I opened my mouth in a gasp and he slid his tongue between my lips like he’d been planning it, and in that moment I forgot everything. I forgot Anna in the other room and the fact that we’d driven hours to follow a tour, like groupies who had nothing better to do. The contract flew right out of my mind.

All I could feel, all I could think of, was Rivers Shine and the sensation of his hands on my skin and his lips on mine, the energy humming between us like we were magnets that couldn’t do anything other than come together. And God help me, I responded. I grabbed the front of his shirt and pulled him toward me, groaning at the contact, and suddenly the kiss turned frantic, all tongues and teeth and growling need. His hands wrapped around the back of my head and tangled in my hair, pulling it and forcing my face up to take him even deeper.

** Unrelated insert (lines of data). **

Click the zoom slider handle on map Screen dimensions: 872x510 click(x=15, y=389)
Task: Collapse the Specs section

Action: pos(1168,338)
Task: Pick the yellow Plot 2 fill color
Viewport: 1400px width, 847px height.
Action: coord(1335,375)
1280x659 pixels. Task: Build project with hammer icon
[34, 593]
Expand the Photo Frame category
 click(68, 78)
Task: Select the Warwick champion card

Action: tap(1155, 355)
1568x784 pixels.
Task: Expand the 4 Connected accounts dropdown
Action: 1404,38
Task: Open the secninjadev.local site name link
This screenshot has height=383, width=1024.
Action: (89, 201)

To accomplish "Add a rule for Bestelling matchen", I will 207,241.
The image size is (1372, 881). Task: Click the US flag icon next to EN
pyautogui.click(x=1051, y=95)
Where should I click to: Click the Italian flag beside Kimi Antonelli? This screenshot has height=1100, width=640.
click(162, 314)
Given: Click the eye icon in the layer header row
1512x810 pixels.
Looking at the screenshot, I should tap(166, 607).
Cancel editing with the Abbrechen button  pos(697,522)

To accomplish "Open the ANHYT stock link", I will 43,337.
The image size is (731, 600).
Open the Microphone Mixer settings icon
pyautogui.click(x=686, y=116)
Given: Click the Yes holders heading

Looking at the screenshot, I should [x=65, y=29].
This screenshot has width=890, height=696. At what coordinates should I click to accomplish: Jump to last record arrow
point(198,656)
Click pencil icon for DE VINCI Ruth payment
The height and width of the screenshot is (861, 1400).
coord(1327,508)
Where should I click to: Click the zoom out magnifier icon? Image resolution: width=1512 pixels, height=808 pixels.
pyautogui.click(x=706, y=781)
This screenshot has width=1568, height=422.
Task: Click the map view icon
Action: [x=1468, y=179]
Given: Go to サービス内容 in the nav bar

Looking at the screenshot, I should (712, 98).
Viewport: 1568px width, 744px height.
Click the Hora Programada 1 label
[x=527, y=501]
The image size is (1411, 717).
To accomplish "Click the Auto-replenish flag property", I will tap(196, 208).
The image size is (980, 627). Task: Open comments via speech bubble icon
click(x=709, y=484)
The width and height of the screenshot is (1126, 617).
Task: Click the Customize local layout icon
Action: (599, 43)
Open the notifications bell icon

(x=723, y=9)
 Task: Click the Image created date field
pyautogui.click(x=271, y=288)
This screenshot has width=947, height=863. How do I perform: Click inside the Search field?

And holy shit, if I’d thought my heart was going to explode before, I hadn’t had one single clue. Rivers was practically boiling, his hands supporting my head as he pushed against me and I was flying, so caught up in the moment that I didn’t even remember whether we were still earthbound.

When he slid his hands underneath my legs and stood, lifting me up with him, I gasped and wrapped my arms around his neck. He chuckled into my mouth but didn’t stop kissing me, though his mouth was now curved in a smile that I thought must be both sly and self-satisfied.